Extracted text ▸
__________________________________________________

# Man jailed for letting guard dogs die in hot van



## testmg80 (Jul 28, 2008)

Sky had already died when 
RSPCA inspectors found the dogs

A security guard who killed two dogs he worked with by keeping them inside a hot van for an hour in Stoke-on-Trent has been jailed for three months.

Lee Ellerton, 37, of Riley Street North, Burslem, left German shepherd Sky and Belgian shepherd dog Duke in his van in Abbey Hulton on 1 July.

Stoke-on-Trent Magistrates' Court heard that a member of the public called the RSPCA after seeing the dogs in the van.

Sky had already died and Duke had collapsed and was unable to move.

Duke was taken to a vet and later had to be put down.

The RSPCA told the court that the outside temperature would have been about 30C (86F) and it was one of the hottest days of 2009.

Ellerton, who worked as a dog handler, was found guilty of a total of six charges of animal cruelty.

The dogs had been left in the van for about an hour 
He said he did not know the fan in the van was only an air extractor and not an air conditioning unit.

An independent vet said in a statement to the court that the humidity and temperature would have led to a complete metabolic shutdown of both dogs' organs.

__________________________________________________

Records for locating described items:
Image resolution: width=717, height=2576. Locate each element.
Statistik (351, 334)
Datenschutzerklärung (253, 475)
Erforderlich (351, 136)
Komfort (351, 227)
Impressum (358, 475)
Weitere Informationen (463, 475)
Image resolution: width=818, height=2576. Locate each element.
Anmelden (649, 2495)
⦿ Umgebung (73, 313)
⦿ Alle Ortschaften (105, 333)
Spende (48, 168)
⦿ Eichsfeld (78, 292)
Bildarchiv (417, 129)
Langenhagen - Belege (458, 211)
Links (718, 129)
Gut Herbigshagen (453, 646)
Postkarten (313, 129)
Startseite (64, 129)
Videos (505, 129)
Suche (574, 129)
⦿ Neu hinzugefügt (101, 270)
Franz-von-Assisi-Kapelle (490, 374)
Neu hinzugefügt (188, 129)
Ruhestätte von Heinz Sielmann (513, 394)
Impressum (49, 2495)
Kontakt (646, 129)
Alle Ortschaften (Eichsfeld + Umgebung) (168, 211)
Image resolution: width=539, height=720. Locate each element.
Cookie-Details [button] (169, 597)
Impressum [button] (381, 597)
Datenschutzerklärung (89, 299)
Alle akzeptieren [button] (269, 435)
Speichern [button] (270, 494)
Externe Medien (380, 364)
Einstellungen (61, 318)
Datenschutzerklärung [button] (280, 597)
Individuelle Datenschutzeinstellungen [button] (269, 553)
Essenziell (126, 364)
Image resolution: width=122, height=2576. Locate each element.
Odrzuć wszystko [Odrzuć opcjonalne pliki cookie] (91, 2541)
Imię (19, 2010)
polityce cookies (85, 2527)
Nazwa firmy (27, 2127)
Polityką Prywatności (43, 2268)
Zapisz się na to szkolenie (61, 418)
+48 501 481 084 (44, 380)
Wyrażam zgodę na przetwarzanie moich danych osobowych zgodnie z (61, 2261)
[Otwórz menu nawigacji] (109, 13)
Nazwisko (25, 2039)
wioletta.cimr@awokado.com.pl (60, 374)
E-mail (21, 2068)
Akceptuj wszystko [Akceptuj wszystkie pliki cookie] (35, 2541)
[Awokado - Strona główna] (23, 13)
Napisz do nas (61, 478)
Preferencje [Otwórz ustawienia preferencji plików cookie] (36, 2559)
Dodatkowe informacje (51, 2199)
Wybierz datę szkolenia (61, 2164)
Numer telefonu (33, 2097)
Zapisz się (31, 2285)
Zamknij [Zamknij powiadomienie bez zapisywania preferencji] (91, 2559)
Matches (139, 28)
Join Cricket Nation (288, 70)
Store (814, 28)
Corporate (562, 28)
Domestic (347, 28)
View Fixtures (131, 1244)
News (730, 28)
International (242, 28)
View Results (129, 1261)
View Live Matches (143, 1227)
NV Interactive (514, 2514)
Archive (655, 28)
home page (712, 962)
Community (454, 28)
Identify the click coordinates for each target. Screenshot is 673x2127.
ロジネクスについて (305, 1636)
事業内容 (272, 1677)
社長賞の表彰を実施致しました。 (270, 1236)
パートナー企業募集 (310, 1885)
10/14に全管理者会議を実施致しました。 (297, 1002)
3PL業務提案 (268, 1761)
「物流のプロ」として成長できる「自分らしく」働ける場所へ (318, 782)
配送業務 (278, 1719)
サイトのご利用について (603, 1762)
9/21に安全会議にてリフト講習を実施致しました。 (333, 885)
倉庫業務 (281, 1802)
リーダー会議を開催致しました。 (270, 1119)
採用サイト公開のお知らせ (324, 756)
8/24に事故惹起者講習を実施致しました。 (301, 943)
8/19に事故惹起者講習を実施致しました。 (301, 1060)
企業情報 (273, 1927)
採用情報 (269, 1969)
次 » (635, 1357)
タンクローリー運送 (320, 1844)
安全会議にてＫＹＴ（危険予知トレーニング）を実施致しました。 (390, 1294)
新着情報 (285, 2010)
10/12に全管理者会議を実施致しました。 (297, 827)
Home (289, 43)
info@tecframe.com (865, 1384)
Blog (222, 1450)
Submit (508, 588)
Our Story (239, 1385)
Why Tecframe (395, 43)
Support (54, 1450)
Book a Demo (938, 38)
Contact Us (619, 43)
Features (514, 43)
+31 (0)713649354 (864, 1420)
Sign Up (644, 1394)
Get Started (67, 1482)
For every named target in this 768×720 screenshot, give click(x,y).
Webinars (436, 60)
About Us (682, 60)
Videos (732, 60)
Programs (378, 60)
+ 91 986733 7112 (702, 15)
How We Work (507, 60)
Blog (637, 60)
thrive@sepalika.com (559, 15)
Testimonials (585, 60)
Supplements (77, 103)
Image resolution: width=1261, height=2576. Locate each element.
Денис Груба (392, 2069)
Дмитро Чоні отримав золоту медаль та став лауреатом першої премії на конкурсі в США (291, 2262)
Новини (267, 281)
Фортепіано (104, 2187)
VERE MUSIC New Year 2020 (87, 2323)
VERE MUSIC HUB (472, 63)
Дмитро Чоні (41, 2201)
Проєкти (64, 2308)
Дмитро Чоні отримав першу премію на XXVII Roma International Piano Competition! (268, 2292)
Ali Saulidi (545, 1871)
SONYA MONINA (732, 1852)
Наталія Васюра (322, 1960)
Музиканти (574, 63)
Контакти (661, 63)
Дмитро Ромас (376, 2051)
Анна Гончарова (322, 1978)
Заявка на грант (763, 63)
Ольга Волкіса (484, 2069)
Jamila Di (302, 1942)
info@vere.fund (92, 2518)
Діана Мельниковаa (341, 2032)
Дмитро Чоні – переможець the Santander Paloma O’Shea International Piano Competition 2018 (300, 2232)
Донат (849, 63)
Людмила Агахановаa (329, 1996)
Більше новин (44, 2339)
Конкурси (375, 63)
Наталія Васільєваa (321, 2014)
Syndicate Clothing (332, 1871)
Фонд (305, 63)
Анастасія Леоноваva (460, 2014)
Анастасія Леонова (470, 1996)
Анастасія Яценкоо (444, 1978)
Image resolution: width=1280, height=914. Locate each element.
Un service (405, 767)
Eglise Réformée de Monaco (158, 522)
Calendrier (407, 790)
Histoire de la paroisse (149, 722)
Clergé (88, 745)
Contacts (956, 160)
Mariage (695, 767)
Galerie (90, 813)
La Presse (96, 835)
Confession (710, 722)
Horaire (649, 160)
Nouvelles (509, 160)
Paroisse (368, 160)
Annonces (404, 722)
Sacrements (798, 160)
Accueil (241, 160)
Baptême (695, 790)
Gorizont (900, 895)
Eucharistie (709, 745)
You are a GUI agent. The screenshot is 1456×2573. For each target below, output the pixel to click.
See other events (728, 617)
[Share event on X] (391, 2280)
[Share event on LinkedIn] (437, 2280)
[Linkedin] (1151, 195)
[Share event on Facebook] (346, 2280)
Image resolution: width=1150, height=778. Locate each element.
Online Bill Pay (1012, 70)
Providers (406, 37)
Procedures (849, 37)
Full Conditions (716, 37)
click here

__________________________________________________

Required tasks ▸
1 > Retype the passage of the article about the guard dogs between "Sky had already died when" and "unable to move.", inclusive.
2 > Turn the paragraph of the guard-dog article that starts "Lee Ellerton, 37," into a short bulleted list that keeps its main facts.
3 > Write the next part of the article about the guard dogs, starting after its final sentence.

Task-by-task results ▸
1 >
Sky had already died when 
RSPCA inspectors found the dogs

A security guard who killed two dogs he worked with by keeping them inside a hot van for an hour in Stoke-on-Trent has been jailed for three months.

Lee Ellerton, 37, of Riley Street North, Burslem, left German shepherd Sky and Belgian shepherd dog Duke in his van in Abbey Hulton on 1 July.

Stoke-on-Trent Magistrates' Court heard that a member of the public called the RSPCA after seeing the dogs in the van.

Sky had already died and Duke had collapsed and was unable to move.

2 >
- Lee Ellerton, 37, lives on Riley Street North, Burslem.
- He left two dogs in his van: German shepherd Sky and Belgian shepherd dog Duke.
- This happened in Abbey Hulton.
- The date was 1 July.

3 >
The court was told that Duke's body temperature had become so high it did not register on a thermometer.

Magistrates said they could only give Ellerton a custodial sentence because he had been in a position of special responsibility as a dog handler.

Ellerton, from Burslem, has lodged an appeal to the city's crown court, but he was refused bail pending the hearing.

RSCPA inspector Julie Lyons said outside court: "This was a really silly thing to do, there was no common sense applied that day.

"It's important for people to know not to leave an animal in a vehicle unattended, not just on a hot day but even a warm day."

==========================================================


----------



## jesshan (Jan 16, 2010)

The poor dogs. didn't a police offers do the same last year too? What happened to him?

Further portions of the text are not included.